ФРАГМЕНТ ТЕКСТА:
Функционирует при финансовой поддержке Министерства цифрового развития, связи и массовых коммуникаций Российской Федерации

Аналитика

16/12/2011

Между митингом и карнавалом

Способен ли полет языковой фантазии, отличавший плакаты митинга на Болотной, дать людям понять, что все происходящее вполне серьезно?
В прошлые выходные я оказалась в Берлине, просто приехали погулять с мужем, давно хотели. А тут митинги. Пожертвовали очередным музеем и пошли к русскому посольству. Народу много, человек 500 (собственно, на столько и рассчитывали). Все молодые, веселые, много плакатов. В 17.00 молодой человек с огромным транспарантом вдруг начал скандировать плачущим голосом: «Вовочка, где моя галочка? Вовочка, где моя галочка?» В толпе захихикали, а кто-то попытался подхватить, но получилось не так артистично. Народ разошелся: «Сейчас на Рейхстаг пойдем!» Кто-то сбегал за предрождественским глинтвейном, чтобы стоять было теплее и веселее. «Ой, не могу! «Чуров, уходи на пенсию и учись на волшебника»!» - схватилась за животики парочка с ребенком. А все это время организаторы и те, кто был поближе к импровизированной сцене, скандировали: «Россия! Выборы! Свобода! Россия! Выборы! Свобода!»

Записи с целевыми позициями
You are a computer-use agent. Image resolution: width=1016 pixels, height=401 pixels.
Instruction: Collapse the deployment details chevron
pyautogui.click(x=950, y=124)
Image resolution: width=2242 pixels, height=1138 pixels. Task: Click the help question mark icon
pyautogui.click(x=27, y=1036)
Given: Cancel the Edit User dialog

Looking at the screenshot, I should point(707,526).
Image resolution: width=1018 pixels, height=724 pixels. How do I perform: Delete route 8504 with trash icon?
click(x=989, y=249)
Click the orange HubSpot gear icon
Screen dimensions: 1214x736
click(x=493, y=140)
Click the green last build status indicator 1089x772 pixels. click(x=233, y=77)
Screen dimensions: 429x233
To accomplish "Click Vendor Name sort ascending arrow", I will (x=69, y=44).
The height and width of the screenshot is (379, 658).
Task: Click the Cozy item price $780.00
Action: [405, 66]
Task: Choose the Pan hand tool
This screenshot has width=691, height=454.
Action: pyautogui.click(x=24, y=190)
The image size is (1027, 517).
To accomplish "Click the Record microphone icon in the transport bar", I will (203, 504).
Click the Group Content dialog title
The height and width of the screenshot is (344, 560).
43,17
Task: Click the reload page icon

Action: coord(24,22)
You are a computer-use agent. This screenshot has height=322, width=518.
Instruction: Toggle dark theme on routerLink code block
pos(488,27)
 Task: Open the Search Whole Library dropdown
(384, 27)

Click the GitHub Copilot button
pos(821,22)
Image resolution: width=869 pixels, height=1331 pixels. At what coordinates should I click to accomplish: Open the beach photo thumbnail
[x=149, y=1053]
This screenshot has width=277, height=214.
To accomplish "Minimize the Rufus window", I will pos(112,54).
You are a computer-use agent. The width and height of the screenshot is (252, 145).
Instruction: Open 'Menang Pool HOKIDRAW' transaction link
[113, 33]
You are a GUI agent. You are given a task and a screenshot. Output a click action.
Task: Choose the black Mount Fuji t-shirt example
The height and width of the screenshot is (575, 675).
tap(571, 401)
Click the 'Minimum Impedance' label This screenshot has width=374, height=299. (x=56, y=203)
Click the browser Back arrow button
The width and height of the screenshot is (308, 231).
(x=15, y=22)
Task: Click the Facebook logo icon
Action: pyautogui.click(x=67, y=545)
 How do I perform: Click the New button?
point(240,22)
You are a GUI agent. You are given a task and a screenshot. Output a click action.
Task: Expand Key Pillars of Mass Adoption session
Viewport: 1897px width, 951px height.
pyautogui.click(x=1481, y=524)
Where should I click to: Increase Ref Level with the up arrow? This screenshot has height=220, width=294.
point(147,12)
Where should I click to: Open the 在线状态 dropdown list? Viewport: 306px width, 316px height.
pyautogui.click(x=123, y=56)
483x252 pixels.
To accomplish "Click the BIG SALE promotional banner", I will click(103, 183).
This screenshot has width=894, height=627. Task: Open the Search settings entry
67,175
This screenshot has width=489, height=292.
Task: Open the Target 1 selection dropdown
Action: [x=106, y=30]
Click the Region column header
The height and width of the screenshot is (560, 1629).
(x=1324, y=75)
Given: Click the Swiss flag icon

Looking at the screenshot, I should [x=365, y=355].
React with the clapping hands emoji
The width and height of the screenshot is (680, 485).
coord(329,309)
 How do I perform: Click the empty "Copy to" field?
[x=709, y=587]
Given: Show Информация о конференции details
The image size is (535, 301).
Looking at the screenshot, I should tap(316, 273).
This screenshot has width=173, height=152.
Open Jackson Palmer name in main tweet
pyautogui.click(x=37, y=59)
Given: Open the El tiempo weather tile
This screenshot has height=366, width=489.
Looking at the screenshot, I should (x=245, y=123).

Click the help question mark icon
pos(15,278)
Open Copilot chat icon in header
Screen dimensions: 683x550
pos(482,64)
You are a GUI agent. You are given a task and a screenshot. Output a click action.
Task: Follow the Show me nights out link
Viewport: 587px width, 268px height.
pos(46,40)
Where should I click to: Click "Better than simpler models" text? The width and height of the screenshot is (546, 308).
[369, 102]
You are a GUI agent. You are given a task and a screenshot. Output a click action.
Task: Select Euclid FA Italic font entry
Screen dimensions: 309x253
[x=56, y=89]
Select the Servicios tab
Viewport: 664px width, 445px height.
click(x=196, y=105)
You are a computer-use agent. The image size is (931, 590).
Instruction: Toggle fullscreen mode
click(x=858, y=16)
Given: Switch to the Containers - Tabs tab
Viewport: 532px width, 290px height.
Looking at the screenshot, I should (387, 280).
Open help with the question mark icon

УСЛОВИЕ ЗАДАЧИ:
Продолжите статью о митинге у российского посольства в Берлине, начав сразу после ее последнего предложения.

ОТВЕТ К ЗАДАЧЕ:
Наблюдая за этим стилевым разнобоем, в котором серьезность требований и претензий так контрастно объединялась со смеховым началом, я поймала себя на том, что и у меня в мыслях возник некий разнобой. Про глупости, совершаемые с серьезным выражением лица, конечно, все знают, но насколько помогает веселый креатив вот в таких случаях? Как говорила моя школьная учительница по математике, не учитывая смысловые нюансы некоторых глаголов: «Ну все дети, пошутили, посмеялись — и кончили». Пошутили, посмеялись — и разошлись. А дальше что? Способен ли этот полет языковой фантазии выполнить свою коммуникативную задачу: дать людям понять, что все происходящее вполне серьезно, призвать задуматься, не быть равнодушными, призвать требовать перемен? А к «несмешным», лишенным креатива лозунгам, по сути, те же, вопросы: способны ли они, простые, как валенок, своим «звериным серьезом» вызвать хоть какую-то реакцию?


Совсем недавно, в августе, я писала колонку про события 91 года. Писала о том, как митинговое пространство того времени стало пространством языкового креатива, импровизации. Лозунги, рифмы, политические частушки рождались прямо там, на ходу. И получались остроумными, язвительными, злободневными.


Человек протестующий образца 2011 года (спустя ровно 20 лет!) тоже вдруг проявил себя великим текстовым фантазером. А Интернет, которого тогда не было, добавил еще одно измерение. Народное митинговое творчество снова рождается прямо на глазах, подзабытый жанр импровизации работает лучше, чем когда-то в КВН.


В ход идут и авторские неологизмы - «Путин, хватит чуровать!»


И игра с цитатами (прецедентные тексты рождаются на глазах) - «Чуров. Спасибо, что смешной»


И обыгрывание особенно актуального в этом сезоне выборного жаргона - «Чуров! Прокати на карусели!»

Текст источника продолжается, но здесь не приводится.